-- Records provided follows --

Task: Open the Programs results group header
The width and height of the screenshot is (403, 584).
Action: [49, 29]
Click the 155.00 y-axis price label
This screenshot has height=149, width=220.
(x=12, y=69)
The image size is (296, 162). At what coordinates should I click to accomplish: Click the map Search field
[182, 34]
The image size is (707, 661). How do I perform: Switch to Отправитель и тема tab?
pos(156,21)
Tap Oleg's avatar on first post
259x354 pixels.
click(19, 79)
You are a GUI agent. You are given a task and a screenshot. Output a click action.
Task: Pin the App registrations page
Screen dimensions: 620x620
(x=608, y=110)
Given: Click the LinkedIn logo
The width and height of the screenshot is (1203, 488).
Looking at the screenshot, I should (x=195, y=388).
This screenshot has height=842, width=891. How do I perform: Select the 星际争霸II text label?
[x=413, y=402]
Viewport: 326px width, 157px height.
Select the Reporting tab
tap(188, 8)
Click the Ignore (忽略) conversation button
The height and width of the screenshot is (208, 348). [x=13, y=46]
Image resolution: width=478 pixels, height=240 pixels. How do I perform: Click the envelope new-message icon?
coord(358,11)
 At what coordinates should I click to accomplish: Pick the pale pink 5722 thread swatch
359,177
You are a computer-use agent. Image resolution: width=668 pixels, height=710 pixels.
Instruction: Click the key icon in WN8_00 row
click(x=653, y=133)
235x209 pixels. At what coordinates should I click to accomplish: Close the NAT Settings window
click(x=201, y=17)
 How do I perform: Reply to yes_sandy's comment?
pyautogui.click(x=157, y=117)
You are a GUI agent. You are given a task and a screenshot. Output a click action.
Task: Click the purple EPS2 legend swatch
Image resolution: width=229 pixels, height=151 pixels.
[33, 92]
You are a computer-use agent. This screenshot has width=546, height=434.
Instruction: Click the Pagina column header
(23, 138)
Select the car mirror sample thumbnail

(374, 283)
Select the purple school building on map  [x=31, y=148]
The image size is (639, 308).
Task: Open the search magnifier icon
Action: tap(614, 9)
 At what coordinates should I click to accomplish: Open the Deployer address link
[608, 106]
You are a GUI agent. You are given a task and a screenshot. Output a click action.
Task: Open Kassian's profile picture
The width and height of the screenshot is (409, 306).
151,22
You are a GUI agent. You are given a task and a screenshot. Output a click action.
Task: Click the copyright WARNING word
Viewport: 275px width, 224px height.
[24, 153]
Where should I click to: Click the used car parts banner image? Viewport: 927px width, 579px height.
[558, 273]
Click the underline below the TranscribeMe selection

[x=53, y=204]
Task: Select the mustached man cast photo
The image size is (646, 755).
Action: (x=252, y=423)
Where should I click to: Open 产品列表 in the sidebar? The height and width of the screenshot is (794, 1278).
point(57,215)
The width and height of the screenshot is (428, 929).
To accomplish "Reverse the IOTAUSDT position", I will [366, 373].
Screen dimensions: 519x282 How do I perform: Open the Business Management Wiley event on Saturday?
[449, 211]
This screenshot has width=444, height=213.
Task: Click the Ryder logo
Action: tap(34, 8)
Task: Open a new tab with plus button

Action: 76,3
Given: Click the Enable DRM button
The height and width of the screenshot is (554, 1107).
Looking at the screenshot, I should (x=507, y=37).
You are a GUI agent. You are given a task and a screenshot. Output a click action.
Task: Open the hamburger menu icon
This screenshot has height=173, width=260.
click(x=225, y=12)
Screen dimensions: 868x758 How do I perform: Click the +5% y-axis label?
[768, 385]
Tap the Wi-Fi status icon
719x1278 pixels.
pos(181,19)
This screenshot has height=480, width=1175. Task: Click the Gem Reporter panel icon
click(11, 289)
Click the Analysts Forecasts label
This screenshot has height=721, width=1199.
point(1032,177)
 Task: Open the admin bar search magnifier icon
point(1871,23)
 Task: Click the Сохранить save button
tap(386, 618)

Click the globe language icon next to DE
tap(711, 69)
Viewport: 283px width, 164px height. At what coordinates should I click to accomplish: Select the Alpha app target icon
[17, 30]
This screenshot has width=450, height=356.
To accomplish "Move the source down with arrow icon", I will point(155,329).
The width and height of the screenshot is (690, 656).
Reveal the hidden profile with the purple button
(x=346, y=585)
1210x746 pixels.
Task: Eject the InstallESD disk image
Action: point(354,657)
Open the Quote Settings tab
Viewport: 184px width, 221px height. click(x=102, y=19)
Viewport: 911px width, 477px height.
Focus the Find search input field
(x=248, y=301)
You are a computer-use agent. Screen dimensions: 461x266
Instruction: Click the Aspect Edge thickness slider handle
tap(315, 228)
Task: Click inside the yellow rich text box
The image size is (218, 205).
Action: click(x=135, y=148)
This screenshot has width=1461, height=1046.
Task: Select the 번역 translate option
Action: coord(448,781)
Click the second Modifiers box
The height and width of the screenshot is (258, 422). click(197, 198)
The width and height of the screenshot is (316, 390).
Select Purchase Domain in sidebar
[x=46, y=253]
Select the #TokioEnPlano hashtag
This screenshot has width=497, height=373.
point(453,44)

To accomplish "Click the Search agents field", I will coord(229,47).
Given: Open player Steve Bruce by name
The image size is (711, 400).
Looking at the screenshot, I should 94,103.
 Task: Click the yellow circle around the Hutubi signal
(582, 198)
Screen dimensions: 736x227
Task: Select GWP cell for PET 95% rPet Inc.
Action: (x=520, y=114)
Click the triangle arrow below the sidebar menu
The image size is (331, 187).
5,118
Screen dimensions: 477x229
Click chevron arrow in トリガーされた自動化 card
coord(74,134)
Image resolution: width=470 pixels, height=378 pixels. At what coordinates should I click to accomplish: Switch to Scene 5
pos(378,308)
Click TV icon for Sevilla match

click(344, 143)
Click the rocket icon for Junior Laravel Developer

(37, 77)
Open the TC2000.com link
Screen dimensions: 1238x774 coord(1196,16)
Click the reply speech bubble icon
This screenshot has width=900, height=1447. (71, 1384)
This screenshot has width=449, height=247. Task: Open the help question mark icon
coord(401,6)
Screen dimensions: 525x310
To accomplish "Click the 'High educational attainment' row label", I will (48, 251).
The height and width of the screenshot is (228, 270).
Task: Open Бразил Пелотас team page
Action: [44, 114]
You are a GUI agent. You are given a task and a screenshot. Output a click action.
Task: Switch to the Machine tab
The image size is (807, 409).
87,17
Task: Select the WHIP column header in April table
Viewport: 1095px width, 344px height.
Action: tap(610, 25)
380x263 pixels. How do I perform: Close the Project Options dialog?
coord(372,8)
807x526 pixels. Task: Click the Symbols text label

-- Records provided concluded --

Every line above from the line with "Click the globe language icon next to DE" to the line with "The width and height of the screenshot is (316, 390).", both included, must be reproduced exactly, and no other line may appear.

Click the globe language icon next to DE
tap(711, 69)
Viewport: 283px width, 164px height. At what coordinates should I click to accomplish: Select the Alpha app target icon
[17, 30]
This screenshot has width=450, height=356.
To accomplish "Move the source down with arrow icon", I will point(155,329).
The width and height of the screenshot is (690, 656).
Reveal the hidden profile with the purple button
(x=346, y=585)
1210x746 pixels.
Task: Eject the InstallESD disk image
Action: point(354,657)
Open the Quote Settings tab
Viewport: 184px width, 221px height. click(x=102, y=19)
Viewport: 911px width, 477px height.
Focus the Find search input field
(x=248, y=301)
You are a computer-use agent. Screen dimensions: 461x266
Instruction: Click the Aspect Edge thickness slider handle
tap(315, 228)
Task: Click inside the yellow rich text box
The image size is (218, 205).
Action: click(x=135, y=148)
This screenshot has width=1461, height=1046.
Task: Select the 번역 translate option
Action: coord(448,781)
Click the second Modifiers box
The height and width of the screenshot is (258, 422). click(197, 198)
The width and height of the screenshot is (316, 390).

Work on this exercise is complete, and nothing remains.